Now for the facts which I had to dig for several months to find. This is not just a quick google search. This is the best and most up-to-date information I could find on the subject.

What is DHA and ARA?

DHA (docosahexaenoic acid) is an omega-3 long-chain polyunsaturated fatty acid (LCPUFA).  ARA (arachidonic acid) is an omega-6 long-chain polyunsaturated fatty acid (LCPUFA).  Both are non-essential fatty acids because the human body has the capability of making them from other available fats already consumed.  DHA is made from linolenic fatty acid and ARA is made from linoleic fatty acid.  Linolenic and linoleic fatty acids are essential fatty acids meaning that the body cannot make them and they must be provided through the foods we eat.  All infant formulas contain these essential fatty acids. 
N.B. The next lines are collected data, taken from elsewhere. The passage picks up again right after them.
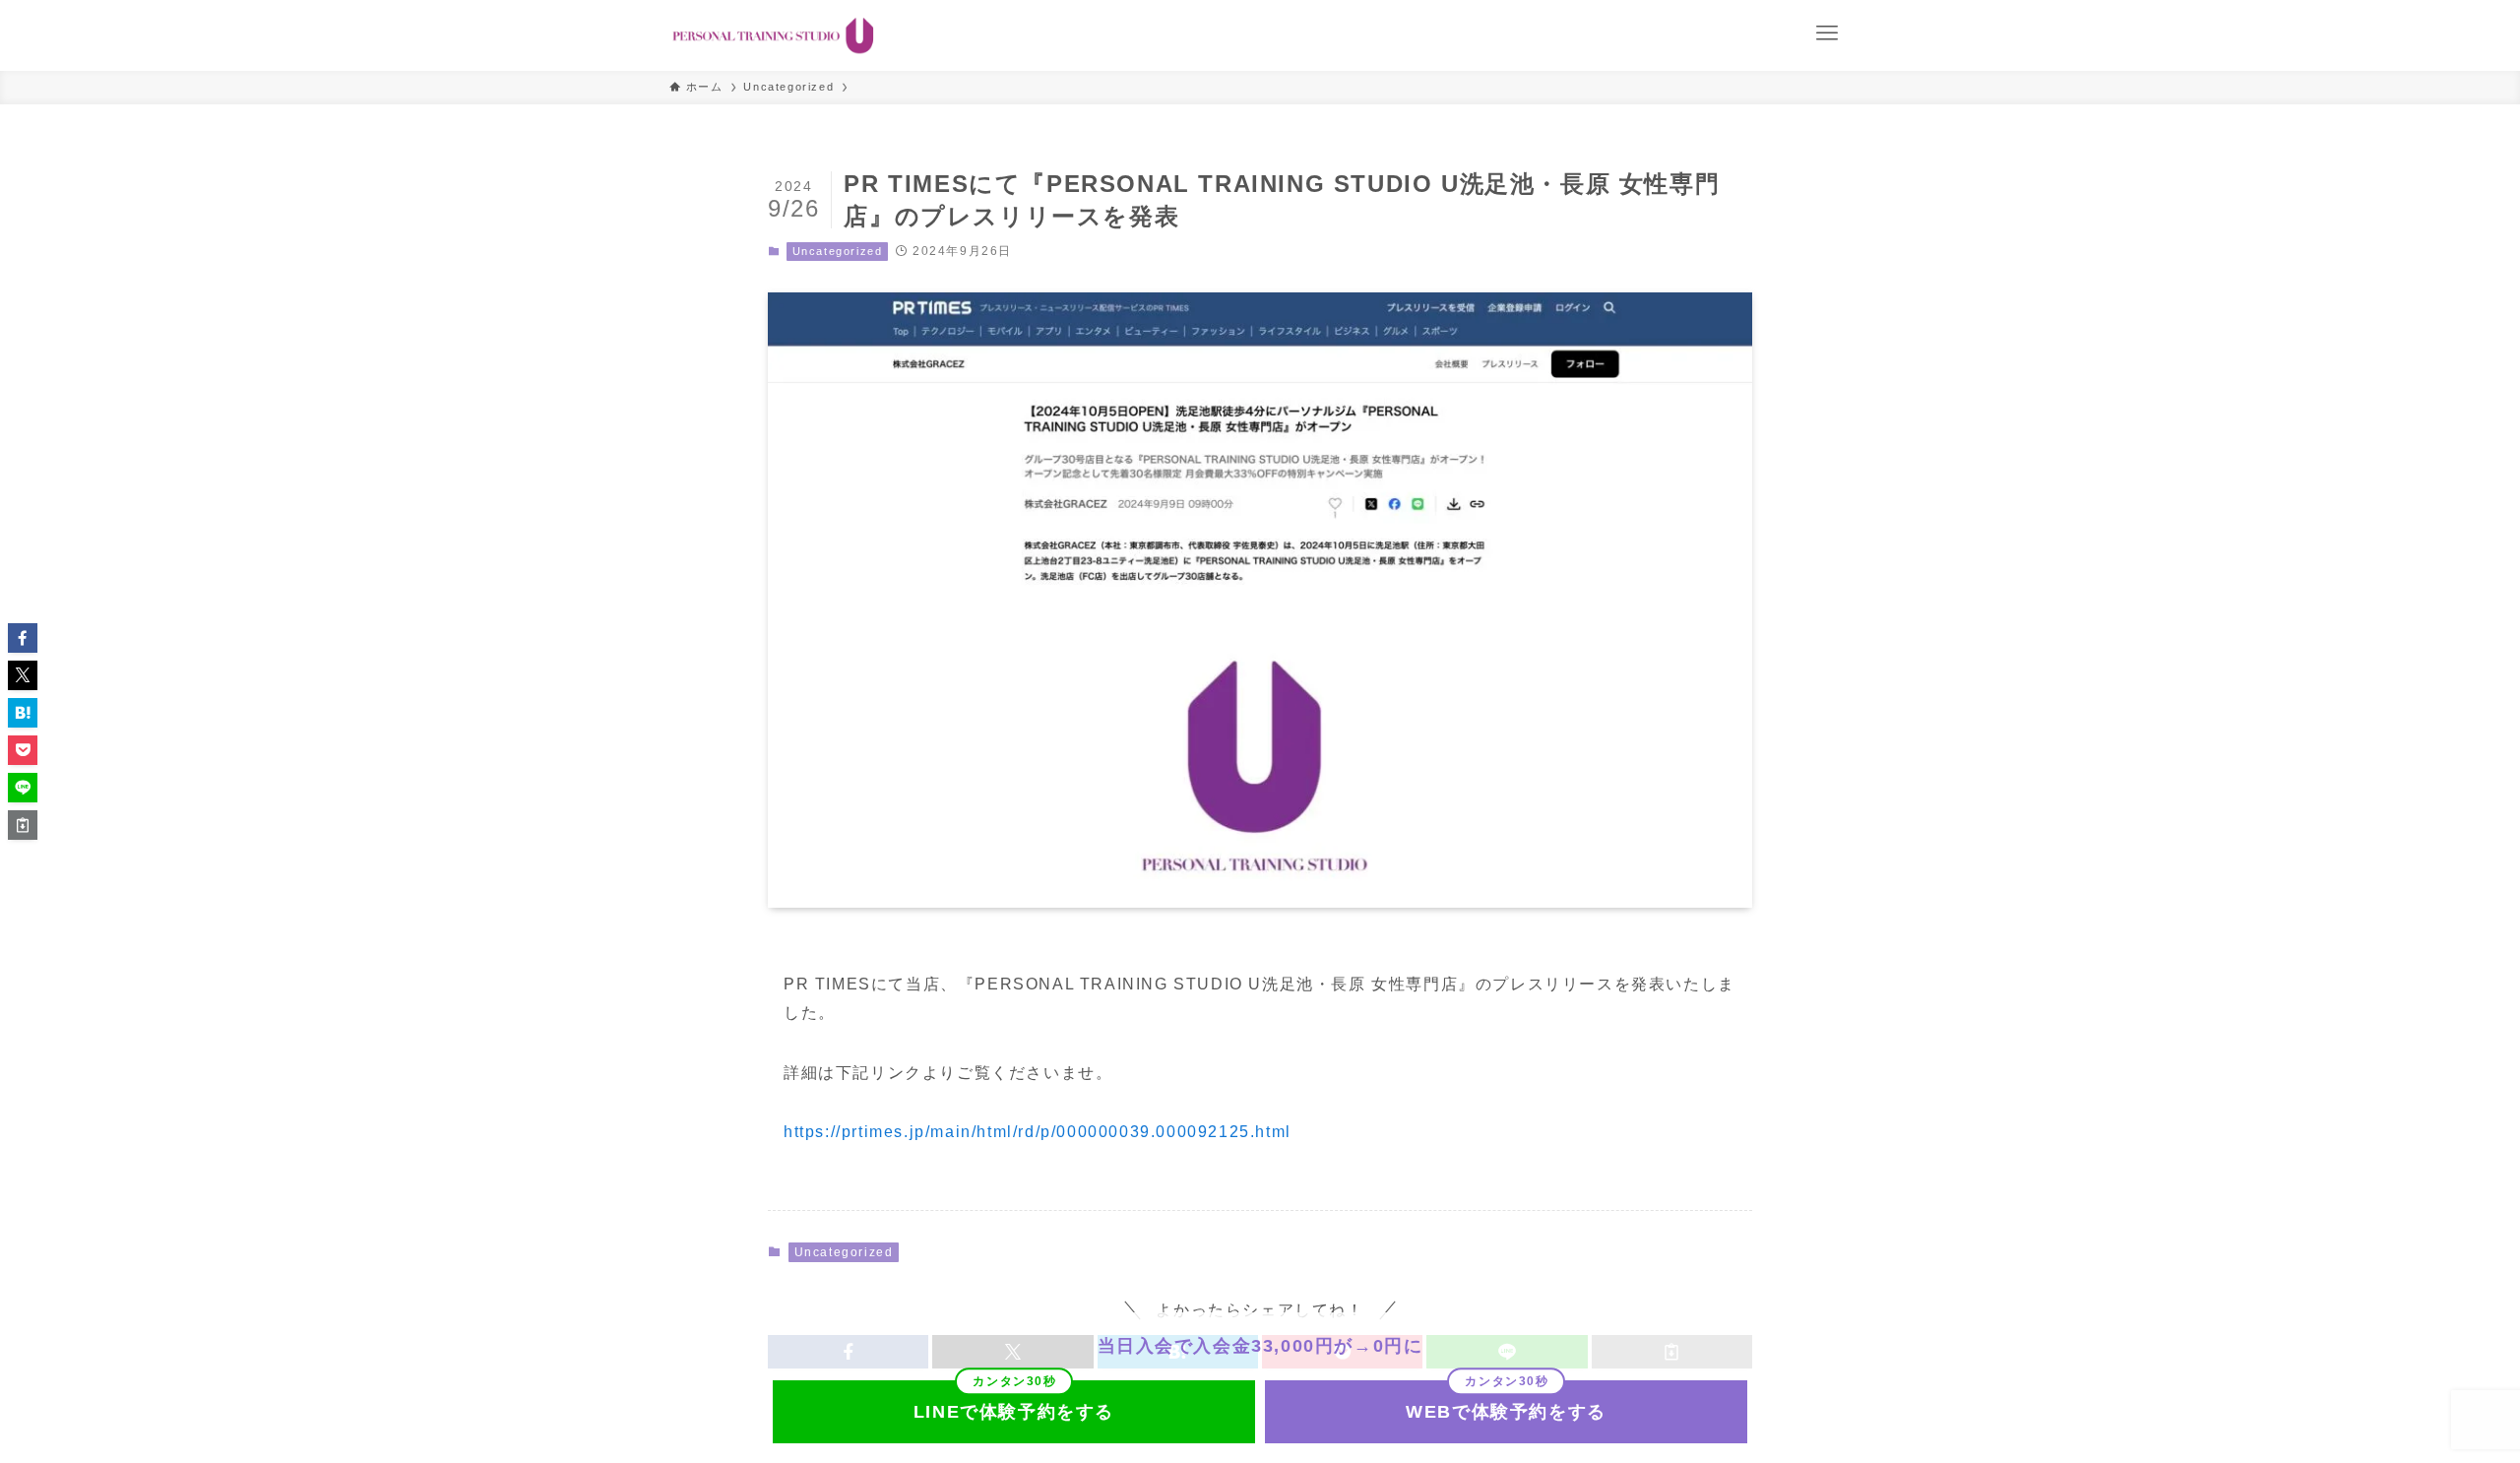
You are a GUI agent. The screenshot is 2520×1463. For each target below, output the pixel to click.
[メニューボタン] (1827, 33)
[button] (22, 638)
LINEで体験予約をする (1014, 1412)
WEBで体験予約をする (1506, 1412)
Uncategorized (837, 251)
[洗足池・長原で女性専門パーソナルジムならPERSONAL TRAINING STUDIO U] (773, 35)
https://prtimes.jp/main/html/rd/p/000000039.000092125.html (1038, 1131)
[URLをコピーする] (22, 825)
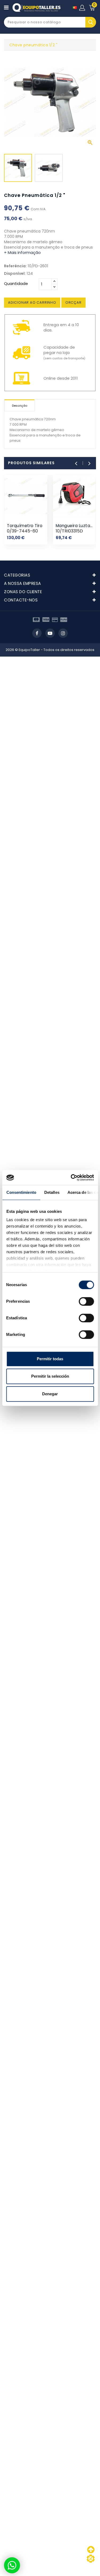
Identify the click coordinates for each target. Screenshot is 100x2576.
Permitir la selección (50, 1376)
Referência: (15, 266)
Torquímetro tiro (24, 525)
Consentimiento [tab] (21, 1192)
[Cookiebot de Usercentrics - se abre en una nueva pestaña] (71, 1177)
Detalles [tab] (51, 1192)
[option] (18, 169)
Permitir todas (50, 1358)
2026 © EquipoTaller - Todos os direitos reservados (50, 649)
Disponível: (15, 273)
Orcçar (73, 302)
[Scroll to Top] (91, 2559)
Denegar (50, 1394)
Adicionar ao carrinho (32, 302)
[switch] (86, 1301)
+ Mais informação (22, 252)
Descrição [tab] (19, 405)
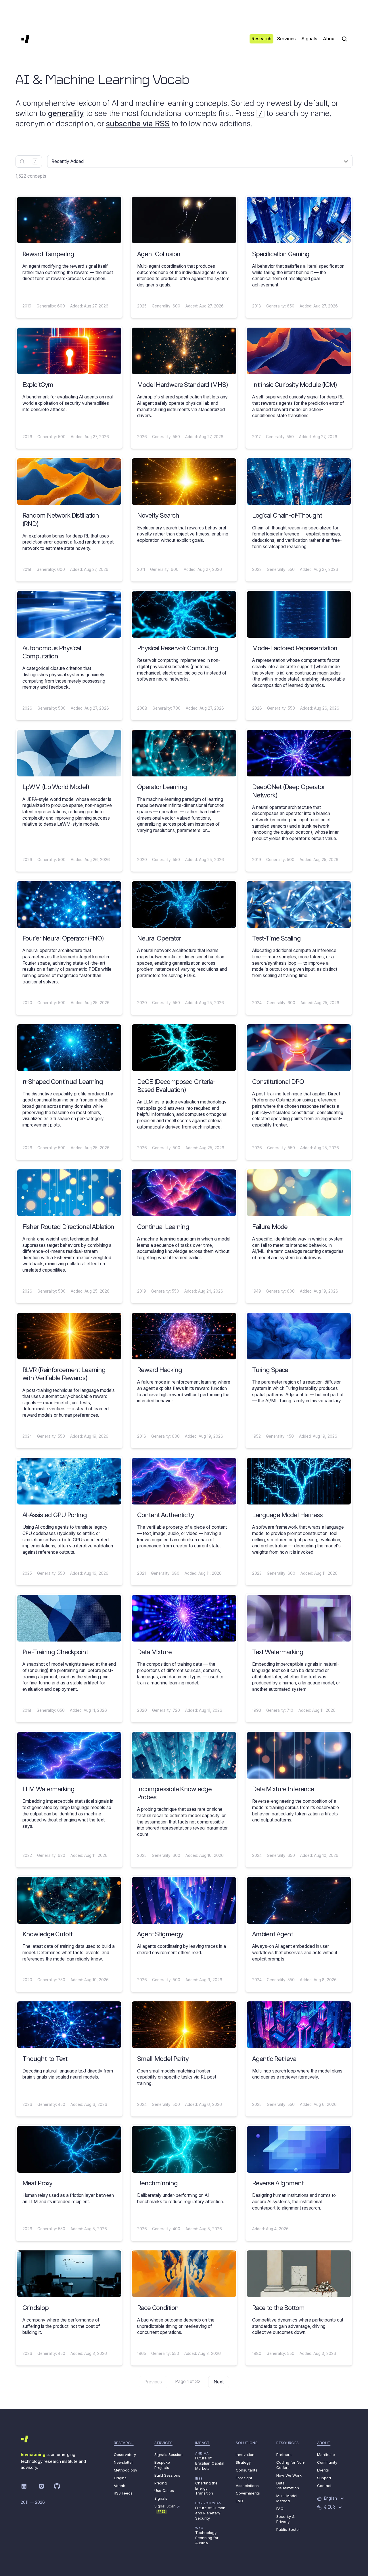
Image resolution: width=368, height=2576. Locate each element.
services (163, 2442)
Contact (324, 2485)
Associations (247, 2485)
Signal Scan (167, 2508)
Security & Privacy (285, 2519)
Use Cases (164, 2490)
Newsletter (123, 2462)
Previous (153, 2382)
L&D (239, 2501)
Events (323, 2470)
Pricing (160, 2483)
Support (324, 2478)
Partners (284, 2454)
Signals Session (168, 2454)
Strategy (243, 2462)
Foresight (244, 2478)
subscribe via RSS (138, 123)
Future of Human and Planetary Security (210, 2510)
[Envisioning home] (25, 39)
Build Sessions (167, 2475)
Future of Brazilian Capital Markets (209, 2461)
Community (327, 2462)
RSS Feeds (123, 2493)
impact (202, 2442)
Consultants (246, 2470)
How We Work (289, 2475)
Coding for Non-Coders (291, 2465)
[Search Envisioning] (344, 39)
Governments (248, 2493)
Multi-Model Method (286, 2498)
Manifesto (326, 2454)
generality (66, 113)
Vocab (119, 2485)
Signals (160, 2498)
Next (219, 2382)
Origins (120, 2478)
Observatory (125, 2454)
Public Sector (288, 2529)
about (324, 2442)
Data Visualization (287, 2485)
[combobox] (29, 161)
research (124, 2442)
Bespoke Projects (162, 2465)
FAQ (279, 2508)
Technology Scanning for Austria (206, 2535)
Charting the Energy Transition (206, 2486)
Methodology (125, 2470)
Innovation (245, 2454)
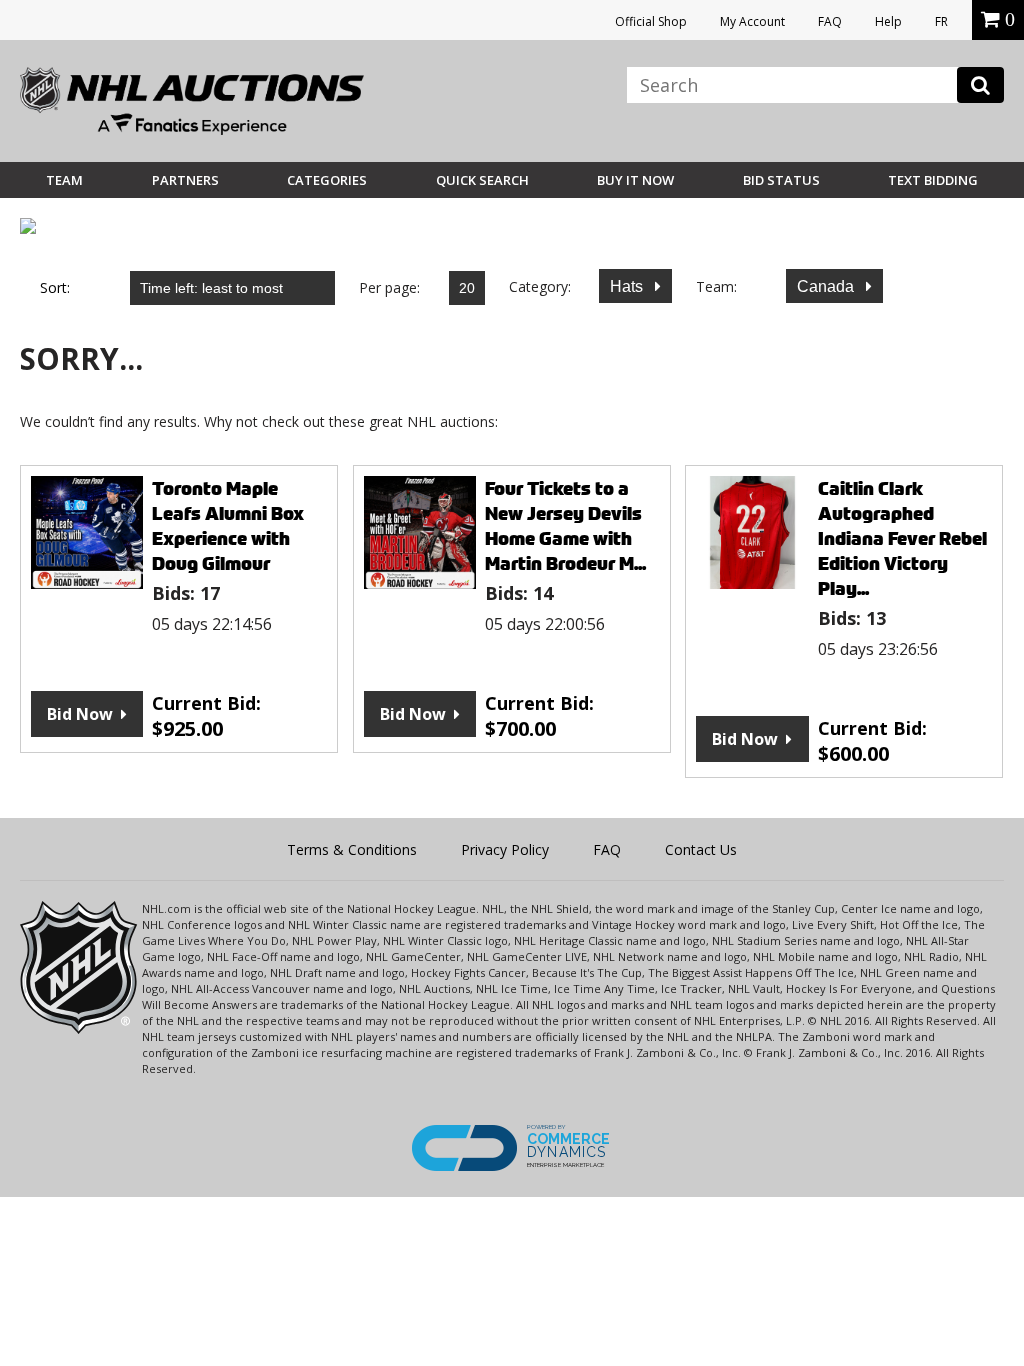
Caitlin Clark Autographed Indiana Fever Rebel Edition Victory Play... (902, 538)
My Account (752, 21)
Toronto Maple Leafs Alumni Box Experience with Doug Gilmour (228, 526)
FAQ (830, 21)
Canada (827, 286)
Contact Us (701, 849)
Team (64, 180)
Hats (628, 286)
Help (888, 21)
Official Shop (651, 21)
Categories (327, 180)
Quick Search (482, 180)
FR (941, 21)
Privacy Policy (505, 849)
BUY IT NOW (635, 180)
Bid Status (781, 180)
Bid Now (80, 714)
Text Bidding (933, 180)
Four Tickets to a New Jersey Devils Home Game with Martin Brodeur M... (565, 526)
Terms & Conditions (352, 849)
This is why I believe that it is not necessary to purchase formula with additives from potentially toxic hexane or even from the safer Nature’s One egg extraction method unless specifically directed to do so by the child’s healthcare provider.

Where is DHA found in nature?

Food sources of DHA include cold water fish and their oils, egg yolks, and organ meats such as liver.  ARA is found mostly in animal products, such as eggs, meat and some fish such as tilapia and catfish.

Obviously newborns do not consume these foods, but in my opinion, it may be beneficial especially for breastfeeding mothers to take these foods into consideration as a part of their regular healthy diet.

What the the Academy of Pediatrics Committee on Nutrition has to say about DHA and ARA:

The highly respected American Academy of Pediatrics Committee on Nutrition has no official position on supplementation of term or preterm infant formulas with DHA and ARA.  In fact, they state the following:

“Finally, considering the marked variability among infants of apparent conversion of ALA to DHA and LA to ARA, it is conceivable that some infants will benefit from supplementation, whereas others will not. Such a scenario certainly would explain the marked variability in outcomes documented by virtually every study. It is also likely that any beneficial effects of LCPUFA supplementation will be subtle and possibly not detected with available methodology.”*

*American Academy of Pediatrics Committee on Nutrition.  Fats and Fatty Acids.  In: Kleinman RE, Greer FR, eds.  Pediatric Nutrition.  7th ed.  Elk Grove Village, IL.: American Academy of Pediatrics; 2014; 426.

Reason some may still consider feeding formula with DHA and ARA additives:

Many parents and healthcare professionals may want to have an “insurance policy” regarding DHA and ARA since they may have questions regarding the amount of conversion of the essential fatty acids into the non-essential fatty acids so they either use a formula containing DHA and ARA or may use a DHA supplement.  This is something to discuss with a child’s healthcare provider.

So there you have it folks, the hard facts about DHA and ARA. Now it is up to you to decide whether the additives are worth the investment. For me and my family, I say no.  As stated above, all infant formulas contain fatty acids that are converted to DHA and ARA in the body, therefore I don’t see the need to take a risk with potentially harmful additives even though my formula of choice uses the only organic and nontoxic extraction method. Unless one day I am specifically instructed by my pediatrician to feed my child formula including these additives, (at which point I would only use Nature’s One Baby’s Only Formula) I will put that extra money toward a college fund as I feel it will go to much better use.

Do you agree? Do you feed a formula with added DHA and ARA and plan to continue after reading these facts? Why or why not?